> SELECTION:
· · · ·
His practice of combining; colliding disparate things to create surprising and new objects has its basis in these plant based works which became a constant through many of his ideas and his made pieces, photographs and latterly, paintings. This fertilisation, is unpredictable, fecund, and bountiful. As in this hybrid painting where the vegetation is Gauguin’s, and the stem is Kunisada’s it produces a hybrid ‘Mary’. A mother Godess figure, the Dream Sender, the Queen of Heaven, the Repair between East and West. It is the central figure that links, via the spirals of tarot cards, the bound figures in the left panel with the ominous, Balzacian figure that towers in the right.
The bound figures in the left hand panel are derived from a William Blake print, Vision of the Daughters of Albion…. Bromion and Oothon:
They represent an aspect of the artist in a dream, as does the ‘released’, combined form on the right, itself derived from a 2016 painting by Bucklow in the exhibition called The Repair.
There is a lot to take in here. The painting is enormous… over five metres long. The central panel, this hybridised Mary figure… a distant echo of Gauguin, of tragic, (rescued now) Oiwa, and even another figure in Bucklow’s pantheon, Eliot’s Mm. Sostrisis. She is the Moon of the title, the visionary, the repairer and the soothsayer.
· · · ·
> EXTRACTED ENTRIES:
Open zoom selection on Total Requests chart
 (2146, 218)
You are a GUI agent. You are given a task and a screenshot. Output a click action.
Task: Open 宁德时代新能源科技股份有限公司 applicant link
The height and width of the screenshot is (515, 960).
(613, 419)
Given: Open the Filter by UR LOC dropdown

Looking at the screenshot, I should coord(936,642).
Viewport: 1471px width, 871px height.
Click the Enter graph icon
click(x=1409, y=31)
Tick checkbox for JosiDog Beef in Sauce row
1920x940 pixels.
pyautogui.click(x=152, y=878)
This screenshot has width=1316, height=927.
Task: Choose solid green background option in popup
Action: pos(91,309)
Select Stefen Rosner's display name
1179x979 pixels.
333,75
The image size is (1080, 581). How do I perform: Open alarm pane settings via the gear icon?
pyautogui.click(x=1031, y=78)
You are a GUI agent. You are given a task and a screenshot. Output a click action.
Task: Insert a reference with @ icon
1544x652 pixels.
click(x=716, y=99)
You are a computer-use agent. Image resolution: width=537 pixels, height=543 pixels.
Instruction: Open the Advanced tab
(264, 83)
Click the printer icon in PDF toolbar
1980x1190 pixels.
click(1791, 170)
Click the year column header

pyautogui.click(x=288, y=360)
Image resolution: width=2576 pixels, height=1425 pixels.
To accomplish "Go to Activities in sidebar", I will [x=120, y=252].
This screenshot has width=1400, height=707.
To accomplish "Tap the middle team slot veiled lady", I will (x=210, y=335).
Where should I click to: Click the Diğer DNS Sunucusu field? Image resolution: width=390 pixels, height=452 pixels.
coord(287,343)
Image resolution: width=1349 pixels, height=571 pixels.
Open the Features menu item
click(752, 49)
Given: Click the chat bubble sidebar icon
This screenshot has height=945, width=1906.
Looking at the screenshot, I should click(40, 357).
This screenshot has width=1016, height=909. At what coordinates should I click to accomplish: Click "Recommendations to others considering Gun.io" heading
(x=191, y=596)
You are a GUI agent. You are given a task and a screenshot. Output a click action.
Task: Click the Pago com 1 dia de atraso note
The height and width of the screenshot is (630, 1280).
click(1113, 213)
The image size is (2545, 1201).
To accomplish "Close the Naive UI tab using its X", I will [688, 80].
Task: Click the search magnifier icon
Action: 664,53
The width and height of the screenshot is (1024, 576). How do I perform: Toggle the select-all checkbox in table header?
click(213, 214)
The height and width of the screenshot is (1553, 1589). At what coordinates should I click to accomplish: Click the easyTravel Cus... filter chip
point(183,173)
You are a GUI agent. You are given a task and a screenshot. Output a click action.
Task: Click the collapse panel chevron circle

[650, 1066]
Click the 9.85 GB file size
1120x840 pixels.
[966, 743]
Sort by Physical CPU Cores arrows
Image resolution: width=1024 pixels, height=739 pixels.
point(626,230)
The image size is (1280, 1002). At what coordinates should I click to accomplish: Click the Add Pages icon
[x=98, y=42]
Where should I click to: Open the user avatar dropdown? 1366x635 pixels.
· · · ·
> PROBLEM REQUIREMENTS:
Retype the part of the passage about the painting that opens with the words containing "His practice of" and closes with "in the right.". The records come from a separate source and have no connection to the passage about the painting.

> RESPONSE TO THIS TASK:
His practice of combining; colliding disparate things to create surprising and new objects has its basis in these plant based works which became a constant through many of his ideas and his made pieces, photographs and latterly, paintings. This fertilisation, is unpredictable, fecund, and bountiful. As in this hybrid painting where the vegetation is Gauguin’s, and the stem is Kunisada’s it produces a hybrid ‘Mary’. A mother Godess figure, the Dream Sender, the Queen of Heaven, the Repair between East and West. It is the central figure that links, via the spirals of tarot cards, the bound figures in the left panel with the ominous, Balzacian figure that towers in the right.